Samsung heir apparent Lee Jay Yong, who’s been helping to run the company since his father suffered a heart attack in 2014, was nominated to the company’s board last month, teeing him up for a bigger role. Samsung has said Jay Y., 48, would become more involved in strategic decision-making.

Now co-vice chairman, he’s expected to be formally elevated to the nine-person board after a shareholder vote this month. Because scions in South Korea don’t typically succeed a living parent, it’s unclear when he would ascend to the top job.

An employee uses a Samsung Electronics Co. S Pen stylus on a Samsung Galaxy Note 7 smartphone. Photo: Bloomberg
An employee uses a Samsung Electronics Co. S Pen stylus on a Samsung Galaxy Note 7 smartphone. Photo: Bloomberg

Entities controlled by Elliott, the hedge fund run by billionaire Paul Singer, own about 0.62 per cent of Samsung. International investors own almost 60 per cent of Samsung, and two-thirds of the company’s shareholders would have to vote in favour of such a sweeping restructure.

It’s not Elliott’s first foray into Korean corporate governance. Last year, Singer’s Elliott Associates LP started a proxy fight to contest the proposed merger of two of Samsung’s units, in which the Lee family’s Cheil Industries Inc., Samsung’s de facto holding company, bid to acquire Samsung C&T Corp., a publicly traded construction company that owned more than US$10 billion in shares of Samsung Electronics and other Samsung Group companies.

In that battle, Samsung narrowly defeated Singer when Samsung C&T investors accepted an all-stock buyout from Cheil. Elliott’s proposal Wednesday includes a call for Samsung C&T to be merged with the holding company after the parent separation “on fair terms.”
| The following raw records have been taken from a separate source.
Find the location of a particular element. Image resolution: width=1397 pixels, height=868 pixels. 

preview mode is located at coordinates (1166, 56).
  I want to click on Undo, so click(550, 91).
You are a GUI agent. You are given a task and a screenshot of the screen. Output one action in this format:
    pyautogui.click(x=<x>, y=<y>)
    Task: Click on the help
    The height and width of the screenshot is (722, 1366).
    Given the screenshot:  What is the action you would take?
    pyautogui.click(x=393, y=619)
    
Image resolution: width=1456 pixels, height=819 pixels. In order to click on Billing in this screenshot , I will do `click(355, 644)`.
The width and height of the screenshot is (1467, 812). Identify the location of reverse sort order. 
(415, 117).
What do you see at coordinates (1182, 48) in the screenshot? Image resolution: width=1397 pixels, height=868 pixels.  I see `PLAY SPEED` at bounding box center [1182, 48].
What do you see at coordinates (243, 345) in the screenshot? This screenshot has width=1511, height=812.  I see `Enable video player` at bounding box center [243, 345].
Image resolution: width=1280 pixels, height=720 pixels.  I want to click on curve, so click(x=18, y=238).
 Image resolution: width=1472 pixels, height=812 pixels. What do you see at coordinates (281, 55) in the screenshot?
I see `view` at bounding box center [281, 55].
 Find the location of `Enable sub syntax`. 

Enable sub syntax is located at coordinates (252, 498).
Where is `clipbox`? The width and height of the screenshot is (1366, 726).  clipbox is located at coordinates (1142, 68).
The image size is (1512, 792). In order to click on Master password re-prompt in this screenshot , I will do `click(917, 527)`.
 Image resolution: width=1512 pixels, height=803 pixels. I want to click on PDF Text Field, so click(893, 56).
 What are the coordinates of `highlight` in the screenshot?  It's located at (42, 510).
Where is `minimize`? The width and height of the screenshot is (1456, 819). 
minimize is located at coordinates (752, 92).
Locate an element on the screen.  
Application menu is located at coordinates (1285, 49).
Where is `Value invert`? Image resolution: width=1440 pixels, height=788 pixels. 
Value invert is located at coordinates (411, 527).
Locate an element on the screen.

Elliott’s current proposals “will deliver better capital returns, better corporate governance, and enhanced shareholder value, for all Samsung Electronics’ shareholders -- whilst simplifying, and retaining the founding family’s controlling interest in, the current Samsung group corporate structure, for the benefit of all stakeholders,” the activist wrote in the letter.